Problem statement: Write how many lines in the records below include the string "will". No other text should be given.
BEGIN Available data
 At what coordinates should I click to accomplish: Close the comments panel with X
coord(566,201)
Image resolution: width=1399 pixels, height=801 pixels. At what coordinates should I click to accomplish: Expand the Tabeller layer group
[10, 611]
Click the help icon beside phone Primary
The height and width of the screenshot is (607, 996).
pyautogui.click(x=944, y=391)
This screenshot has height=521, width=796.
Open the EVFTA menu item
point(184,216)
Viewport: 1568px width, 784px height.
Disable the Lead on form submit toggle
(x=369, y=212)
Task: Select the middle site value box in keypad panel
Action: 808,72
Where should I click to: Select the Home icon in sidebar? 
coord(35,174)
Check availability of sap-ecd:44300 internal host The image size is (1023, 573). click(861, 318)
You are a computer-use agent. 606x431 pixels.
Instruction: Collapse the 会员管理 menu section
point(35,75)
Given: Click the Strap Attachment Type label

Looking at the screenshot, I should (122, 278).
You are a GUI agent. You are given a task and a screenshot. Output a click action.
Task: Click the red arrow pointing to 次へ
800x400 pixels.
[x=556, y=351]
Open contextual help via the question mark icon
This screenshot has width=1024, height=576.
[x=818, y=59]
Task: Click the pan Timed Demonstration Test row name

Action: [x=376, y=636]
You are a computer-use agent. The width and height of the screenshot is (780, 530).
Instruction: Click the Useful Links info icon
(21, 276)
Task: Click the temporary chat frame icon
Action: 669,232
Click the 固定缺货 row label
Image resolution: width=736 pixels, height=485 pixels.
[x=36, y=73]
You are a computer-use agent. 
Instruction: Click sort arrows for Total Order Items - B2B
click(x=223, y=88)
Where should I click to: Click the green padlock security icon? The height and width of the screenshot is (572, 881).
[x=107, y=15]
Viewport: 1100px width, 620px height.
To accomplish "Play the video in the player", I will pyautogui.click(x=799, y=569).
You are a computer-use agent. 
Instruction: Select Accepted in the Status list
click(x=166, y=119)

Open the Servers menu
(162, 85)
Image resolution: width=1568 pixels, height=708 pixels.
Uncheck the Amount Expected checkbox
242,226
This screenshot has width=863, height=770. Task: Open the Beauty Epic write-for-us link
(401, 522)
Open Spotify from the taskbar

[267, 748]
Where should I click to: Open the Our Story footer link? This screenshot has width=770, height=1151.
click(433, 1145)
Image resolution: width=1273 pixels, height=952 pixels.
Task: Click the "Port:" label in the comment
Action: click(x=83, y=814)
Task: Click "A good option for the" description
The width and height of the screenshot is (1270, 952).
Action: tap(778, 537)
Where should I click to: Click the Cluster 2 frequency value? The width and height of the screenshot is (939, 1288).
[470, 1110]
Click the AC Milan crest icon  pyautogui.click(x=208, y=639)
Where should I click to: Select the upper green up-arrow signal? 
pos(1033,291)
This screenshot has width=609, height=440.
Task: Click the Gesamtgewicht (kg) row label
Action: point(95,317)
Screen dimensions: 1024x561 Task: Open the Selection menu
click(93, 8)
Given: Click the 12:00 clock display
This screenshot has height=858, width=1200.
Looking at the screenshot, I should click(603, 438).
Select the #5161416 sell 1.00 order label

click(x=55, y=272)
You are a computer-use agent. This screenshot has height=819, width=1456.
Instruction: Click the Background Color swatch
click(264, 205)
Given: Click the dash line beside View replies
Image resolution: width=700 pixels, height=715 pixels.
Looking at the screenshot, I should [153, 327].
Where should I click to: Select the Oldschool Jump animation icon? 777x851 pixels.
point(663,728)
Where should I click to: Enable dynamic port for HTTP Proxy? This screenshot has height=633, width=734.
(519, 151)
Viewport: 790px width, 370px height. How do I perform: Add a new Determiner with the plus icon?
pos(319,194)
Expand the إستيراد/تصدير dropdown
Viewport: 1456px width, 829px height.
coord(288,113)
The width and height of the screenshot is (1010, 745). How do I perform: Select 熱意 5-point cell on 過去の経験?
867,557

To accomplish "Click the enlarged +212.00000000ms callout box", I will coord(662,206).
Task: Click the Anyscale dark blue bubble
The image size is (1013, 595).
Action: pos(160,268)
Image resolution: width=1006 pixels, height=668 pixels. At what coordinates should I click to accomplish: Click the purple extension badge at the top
END Available data
Result of the exercise: 2